An AI agent that shops for cheaper models mid-conversation
OpenSquilla routes each turn to the cheapest capable LLM, keeping persistent memory and tool use identical across CLI, Web UI, and chat channels.

What it does
OpenSquilla is a Python-based AI agent with a local model router called SquillaRouter. For every turn, it picks the cheapest model that can handle the request from a pluggable provider list (OpenRouter, OpenAI, Anthropic, Ollama, DeepSeek, Gemini, Qwen, and 20+ others). Persistent memory, a layered sandbox, built-in web search, and on-device embeddings all feed into a single shared turn loop that behaves the same whether you hit it via CLI, Web UI, or a chat channel like Slack or Telegram.
The interesting bit
The “token-efficient” pitch is essentially dynamic model arbitrage done locally — an ONNX-based router decides where to send each turn without round-tripping to a cloud judge. The README is unusually thorough about Windows portable installs, Git LFS asset pulls, and uv environment isolation, which suggests the authors have actually watched real users struggle with Python packaging.
Key highlights
- SquillaRouter runs on-device (ONNX Runtime + LightGBM) to select models per-turn
- One shared turn loop across Web UI, CLI, and chat channels (Feishu, Telegram, DingTalk, QQ, WeCom, Slack, Discord, Matrix)

> Assigned task 1
Answer these from the OpenSquilla page:
(a) What is the local model router called?
(b) Which two components does that router run on to select models per turn?
(c) What programming language is OpenSquilla based on?
> Assigned task 2
Please reproduce the OpenSquilla page word for word, the stretch from "The interesting bit" through "Slack, Discord, Matrix)".
The records that come next have nothing to do with the OpenSquilla page.

> Data
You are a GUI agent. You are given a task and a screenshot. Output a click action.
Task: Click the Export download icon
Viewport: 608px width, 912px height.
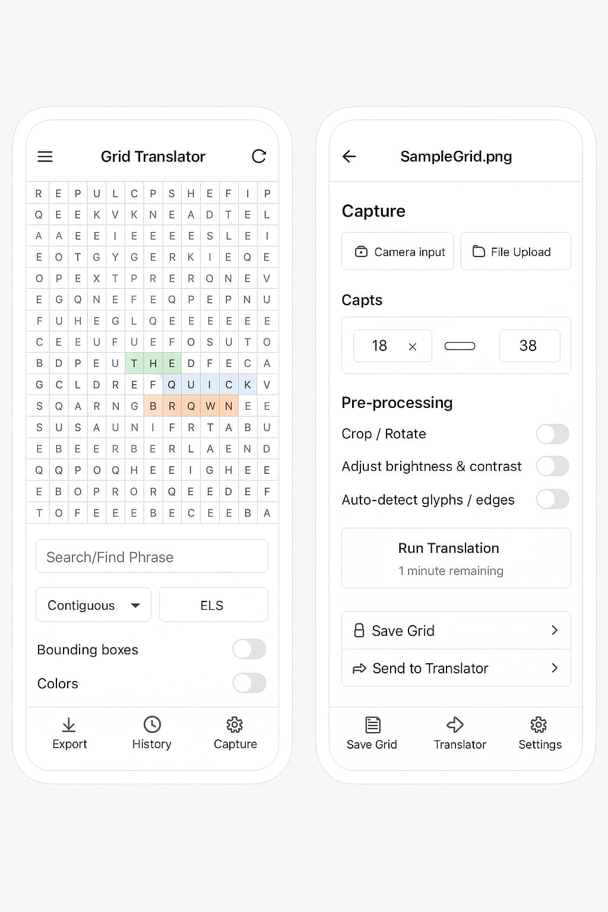click(69, 725)
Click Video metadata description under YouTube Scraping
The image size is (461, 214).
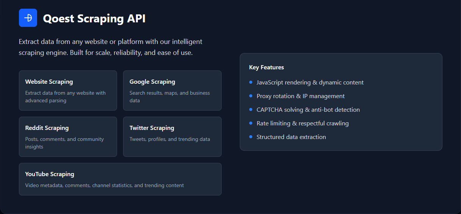[105, 186]
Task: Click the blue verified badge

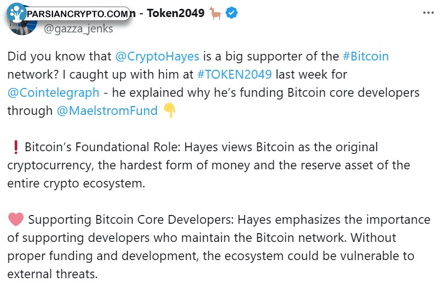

> Exercise result 1
(a) SquillaRouter
(b) ONNX Runtime and LightGBM
(c) Python

> Exercise result 2
The interesting bit
The “token-efficient” pitch is essentially dynamic model arbitrage done locally — an ONNX-based router decides where to send each turn without round-tripping to a cloud judge. The README is unusually thorough about Windows portable installs, Git LFS asset pulls, and uv environment isolation, which suggests the authors have actually watched real users struggle with Python packaging.
Key highlights
- SquillaRouter runs on-device (ONNX Runtime + LightGBM) to select models per-turn
- One shared turn loop across Web UI, CLI, and chat channels (Feishu, Telegram, DingTalk, QQ, WeCom, Slack, Discord, Matrix)